Rewolucja zakończona
Kędzierzynianie zakończyli budowę drużyny na nadchodzący sezon. Ostatnim zawodnikiem został środkowy Karol Urbanowicz.
Dla ZAKSY poprzednie rozgrywki były katastrofalne. Przegrała na każdym polu. W PlusLidze nie weszła nawet do play offu, nie zakwalifikowała się także do Pucharu Polski, a w Lidze Narodów nie wyszła z grupy. Nic dziwnego, że latem w zespole doszło do prawdziwego trzęsienia ziemi. W drużynie pozostali dwaj zawodnicy z USA, David Smith (środkowy) i Erik Shoji (libero), Norweg Andreas Takvam (środkowy), rumuński przyjmujący Daniel Chitigoi, rozgrywający Marcin Janusz i przyjmujący Jakub Szymański. Odeszło za to aż dwunastu zawodników, w tym liderzy, reprezentanci Polski: Łukasz Kaczmarek (Jastrzębski Węgiel), Bartosz Bednorz (Asseco Resovia) i Aleksander Śliwka (Suntory Sunbirds/Japonia). Zmienił się też trener. Adama Swaczynę zastąpił Andrea Giani, który prowadzi także reprezentację Francji.

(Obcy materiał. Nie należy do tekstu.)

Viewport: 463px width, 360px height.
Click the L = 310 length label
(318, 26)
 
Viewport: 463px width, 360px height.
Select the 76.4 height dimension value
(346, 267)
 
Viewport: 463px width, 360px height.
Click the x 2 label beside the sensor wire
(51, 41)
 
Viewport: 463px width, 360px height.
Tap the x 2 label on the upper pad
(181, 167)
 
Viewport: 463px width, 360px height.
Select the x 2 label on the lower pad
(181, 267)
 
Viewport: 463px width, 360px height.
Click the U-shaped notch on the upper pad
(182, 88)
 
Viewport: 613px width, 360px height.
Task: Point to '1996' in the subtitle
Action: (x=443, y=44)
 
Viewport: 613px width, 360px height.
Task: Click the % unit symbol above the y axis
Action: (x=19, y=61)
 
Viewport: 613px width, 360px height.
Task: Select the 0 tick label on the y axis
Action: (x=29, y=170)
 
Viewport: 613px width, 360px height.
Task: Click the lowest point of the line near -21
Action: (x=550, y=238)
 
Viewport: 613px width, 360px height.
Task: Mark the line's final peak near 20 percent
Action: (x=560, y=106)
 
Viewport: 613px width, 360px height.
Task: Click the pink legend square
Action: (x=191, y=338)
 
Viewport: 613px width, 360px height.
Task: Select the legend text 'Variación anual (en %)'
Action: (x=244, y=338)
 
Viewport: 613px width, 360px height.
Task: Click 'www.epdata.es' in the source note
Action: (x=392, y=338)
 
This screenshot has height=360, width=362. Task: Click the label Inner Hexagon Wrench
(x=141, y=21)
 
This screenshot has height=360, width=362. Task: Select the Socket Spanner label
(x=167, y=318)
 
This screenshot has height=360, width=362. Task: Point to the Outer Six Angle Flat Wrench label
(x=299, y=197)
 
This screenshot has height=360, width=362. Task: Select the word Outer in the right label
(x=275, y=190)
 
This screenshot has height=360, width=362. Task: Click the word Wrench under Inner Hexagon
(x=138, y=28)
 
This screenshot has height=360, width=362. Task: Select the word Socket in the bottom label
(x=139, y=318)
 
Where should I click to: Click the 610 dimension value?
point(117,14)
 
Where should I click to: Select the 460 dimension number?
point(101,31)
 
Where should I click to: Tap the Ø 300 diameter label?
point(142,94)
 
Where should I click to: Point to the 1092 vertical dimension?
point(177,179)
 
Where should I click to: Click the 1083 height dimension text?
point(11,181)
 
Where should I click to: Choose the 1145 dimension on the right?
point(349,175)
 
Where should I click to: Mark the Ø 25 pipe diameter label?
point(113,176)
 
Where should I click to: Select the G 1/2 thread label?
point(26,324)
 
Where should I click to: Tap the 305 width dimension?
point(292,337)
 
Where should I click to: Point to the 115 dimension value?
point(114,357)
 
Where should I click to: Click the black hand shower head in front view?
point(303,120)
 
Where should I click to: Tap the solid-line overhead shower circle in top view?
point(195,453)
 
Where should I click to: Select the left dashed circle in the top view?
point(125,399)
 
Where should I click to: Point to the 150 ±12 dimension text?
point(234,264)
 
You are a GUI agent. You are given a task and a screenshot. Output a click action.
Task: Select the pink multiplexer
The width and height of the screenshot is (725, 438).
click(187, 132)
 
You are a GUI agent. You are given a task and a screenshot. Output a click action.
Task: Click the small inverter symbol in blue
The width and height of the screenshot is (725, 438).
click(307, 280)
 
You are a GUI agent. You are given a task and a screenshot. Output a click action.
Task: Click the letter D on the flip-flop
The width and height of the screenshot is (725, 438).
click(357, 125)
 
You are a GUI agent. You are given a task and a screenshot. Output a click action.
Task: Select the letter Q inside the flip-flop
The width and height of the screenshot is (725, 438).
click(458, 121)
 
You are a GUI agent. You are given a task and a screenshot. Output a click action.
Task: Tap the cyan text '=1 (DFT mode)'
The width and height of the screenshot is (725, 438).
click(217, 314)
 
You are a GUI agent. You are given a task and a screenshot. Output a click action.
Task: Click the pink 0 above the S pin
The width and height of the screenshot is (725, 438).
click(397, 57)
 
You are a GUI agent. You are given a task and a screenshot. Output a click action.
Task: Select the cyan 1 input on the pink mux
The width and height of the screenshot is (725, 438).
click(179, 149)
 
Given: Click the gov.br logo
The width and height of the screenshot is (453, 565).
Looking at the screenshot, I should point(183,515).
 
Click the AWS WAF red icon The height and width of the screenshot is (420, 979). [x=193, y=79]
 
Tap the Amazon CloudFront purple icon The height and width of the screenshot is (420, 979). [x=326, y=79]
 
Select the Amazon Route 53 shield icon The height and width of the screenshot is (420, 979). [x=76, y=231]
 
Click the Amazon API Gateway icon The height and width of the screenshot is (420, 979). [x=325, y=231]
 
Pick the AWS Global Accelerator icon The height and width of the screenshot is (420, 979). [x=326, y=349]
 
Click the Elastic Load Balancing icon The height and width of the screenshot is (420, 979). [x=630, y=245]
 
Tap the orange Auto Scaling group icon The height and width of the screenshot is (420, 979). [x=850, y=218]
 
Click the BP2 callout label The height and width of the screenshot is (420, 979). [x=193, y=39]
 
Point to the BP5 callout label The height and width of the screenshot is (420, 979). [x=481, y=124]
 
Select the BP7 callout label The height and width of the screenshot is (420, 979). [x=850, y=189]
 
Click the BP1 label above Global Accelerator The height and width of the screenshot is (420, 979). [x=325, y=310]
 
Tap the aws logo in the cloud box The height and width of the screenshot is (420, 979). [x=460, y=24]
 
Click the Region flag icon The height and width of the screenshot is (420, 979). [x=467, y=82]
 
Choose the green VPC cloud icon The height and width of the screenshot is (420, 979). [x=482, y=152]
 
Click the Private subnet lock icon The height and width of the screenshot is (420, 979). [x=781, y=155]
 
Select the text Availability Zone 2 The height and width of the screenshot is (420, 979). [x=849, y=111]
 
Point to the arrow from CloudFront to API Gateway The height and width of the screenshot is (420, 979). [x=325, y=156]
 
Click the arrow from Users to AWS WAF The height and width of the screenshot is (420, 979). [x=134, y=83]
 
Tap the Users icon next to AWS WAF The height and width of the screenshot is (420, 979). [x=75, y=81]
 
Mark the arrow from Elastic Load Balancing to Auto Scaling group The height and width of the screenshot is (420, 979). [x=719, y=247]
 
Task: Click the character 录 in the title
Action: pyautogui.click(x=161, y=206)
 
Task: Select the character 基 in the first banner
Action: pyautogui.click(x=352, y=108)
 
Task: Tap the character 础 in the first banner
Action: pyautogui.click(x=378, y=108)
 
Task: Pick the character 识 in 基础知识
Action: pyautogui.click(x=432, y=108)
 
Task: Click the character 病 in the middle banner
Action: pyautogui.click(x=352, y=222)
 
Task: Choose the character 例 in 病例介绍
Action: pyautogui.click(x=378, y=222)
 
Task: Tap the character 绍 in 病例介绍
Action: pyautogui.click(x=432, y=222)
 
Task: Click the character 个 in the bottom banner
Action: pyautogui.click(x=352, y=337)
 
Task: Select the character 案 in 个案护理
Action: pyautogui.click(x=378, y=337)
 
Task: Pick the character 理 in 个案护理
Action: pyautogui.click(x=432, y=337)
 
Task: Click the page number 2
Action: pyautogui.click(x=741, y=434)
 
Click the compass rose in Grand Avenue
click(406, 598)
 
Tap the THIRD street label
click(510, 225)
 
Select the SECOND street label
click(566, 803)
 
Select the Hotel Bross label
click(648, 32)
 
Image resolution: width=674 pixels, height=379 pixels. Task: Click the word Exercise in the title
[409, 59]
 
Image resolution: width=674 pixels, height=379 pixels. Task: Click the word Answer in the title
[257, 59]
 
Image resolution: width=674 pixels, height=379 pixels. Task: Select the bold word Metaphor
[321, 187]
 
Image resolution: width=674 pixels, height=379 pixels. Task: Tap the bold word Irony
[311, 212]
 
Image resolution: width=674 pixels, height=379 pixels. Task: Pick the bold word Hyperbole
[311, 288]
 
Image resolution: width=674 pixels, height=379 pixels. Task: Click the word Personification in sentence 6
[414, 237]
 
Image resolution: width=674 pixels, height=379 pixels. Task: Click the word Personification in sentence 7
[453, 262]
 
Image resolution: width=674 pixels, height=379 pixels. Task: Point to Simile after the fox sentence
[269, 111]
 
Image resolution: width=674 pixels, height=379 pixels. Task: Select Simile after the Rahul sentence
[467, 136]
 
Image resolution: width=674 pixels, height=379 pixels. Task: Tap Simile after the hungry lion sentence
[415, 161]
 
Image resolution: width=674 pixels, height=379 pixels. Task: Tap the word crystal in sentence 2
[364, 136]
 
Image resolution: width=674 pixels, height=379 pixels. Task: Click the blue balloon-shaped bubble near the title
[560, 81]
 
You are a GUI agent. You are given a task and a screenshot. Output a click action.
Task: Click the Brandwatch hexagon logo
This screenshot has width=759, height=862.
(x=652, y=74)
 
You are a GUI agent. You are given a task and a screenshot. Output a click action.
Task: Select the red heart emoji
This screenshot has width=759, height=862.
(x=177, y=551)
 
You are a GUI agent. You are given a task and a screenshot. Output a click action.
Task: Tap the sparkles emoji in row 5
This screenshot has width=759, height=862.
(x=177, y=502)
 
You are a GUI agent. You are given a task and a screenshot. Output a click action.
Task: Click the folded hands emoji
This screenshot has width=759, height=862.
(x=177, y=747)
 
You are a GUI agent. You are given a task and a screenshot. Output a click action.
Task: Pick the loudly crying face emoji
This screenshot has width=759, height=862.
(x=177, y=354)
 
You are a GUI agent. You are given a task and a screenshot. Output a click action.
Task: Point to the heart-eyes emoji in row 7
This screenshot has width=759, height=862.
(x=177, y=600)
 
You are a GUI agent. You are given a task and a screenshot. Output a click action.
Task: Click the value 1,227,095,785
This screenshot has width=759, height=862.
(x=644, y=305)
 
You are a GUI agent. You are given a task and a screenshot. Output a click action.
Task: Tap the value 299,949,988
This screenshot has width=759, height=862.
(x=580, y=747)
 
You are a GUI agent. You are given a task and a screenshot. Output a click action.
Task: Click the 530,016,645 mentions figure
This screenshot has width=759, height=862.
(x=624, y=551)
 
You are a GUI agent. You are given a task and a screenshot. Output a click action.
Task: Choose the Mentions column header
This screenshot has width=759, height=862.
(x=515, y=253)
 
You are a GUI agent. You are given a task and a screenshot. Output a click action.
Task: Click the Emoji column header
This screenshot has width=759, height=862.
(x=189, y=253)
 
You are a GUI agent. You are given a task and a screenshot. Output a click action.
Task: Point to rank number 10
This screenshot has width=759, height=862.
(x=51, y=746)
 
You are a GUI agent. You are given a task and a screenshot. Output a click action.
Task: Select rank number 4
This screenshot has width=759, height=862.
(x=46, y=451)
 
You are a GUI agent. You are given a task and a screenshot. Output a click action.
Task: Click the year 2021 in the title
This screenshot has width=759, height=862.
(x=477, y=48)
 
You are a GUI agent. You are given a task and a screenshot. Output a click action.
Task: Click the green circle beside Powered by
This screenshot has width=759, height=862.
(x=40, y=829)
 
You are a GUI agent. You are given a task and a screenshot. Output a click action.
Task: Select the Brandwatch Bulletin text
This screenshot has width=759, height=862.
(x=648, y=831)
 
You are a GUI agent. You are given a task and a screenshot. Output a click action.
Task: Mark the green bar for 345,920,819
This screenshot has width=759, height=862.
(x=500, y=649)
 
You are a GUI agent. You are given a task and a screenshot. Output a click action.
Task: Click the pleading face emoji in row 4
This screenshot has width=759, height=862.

W drużynie pojawiło się ośmiu nowych graczy. Gwiazdą drużyny ma być Bartosz Kurek, kapitan reprezentacji Polski. Mocnymi punktami powinni być też Rafał Szymura oraz Mateusz Poręba. Ostatnim nabytkiem jest Karol Urbanowicz. Środkowy, który wcześniej jako senior grał tylko w Treflu Gdańsk, był w szerokiej kadrze biało-czerwonych na mistrzostwa świata w 2022 (wówczas zagrał też w meczach Ligi Narodów). Jednak trener reprezentacji Nikola Grbić nie postawił na niego w turnieju, który rozegrano w Polsce. – Zdaję sobie sprawę do jakiego klubu przechodzę, będę starał się jak najwięcej czerpać od takich zawodników jak chociażby David Smith. Po latach gry w Gdańsku chciałbym poznać uczucie gry pod bardzo dużą presją i wierzę, że to będzie mi tutaj dane. Chciałbym się jak najbardziej rozwinąć jako zawodnik i mam nadzieję, że klub mi w tym pomoże i ja też pomogę naszej drużynie. Jestem bardzo pozytywnie nastawiony i nie mogę się doczekać przeprowadzki do Kędzierzyna-Koźla – podkreślił nowy środkowy ZAKSY.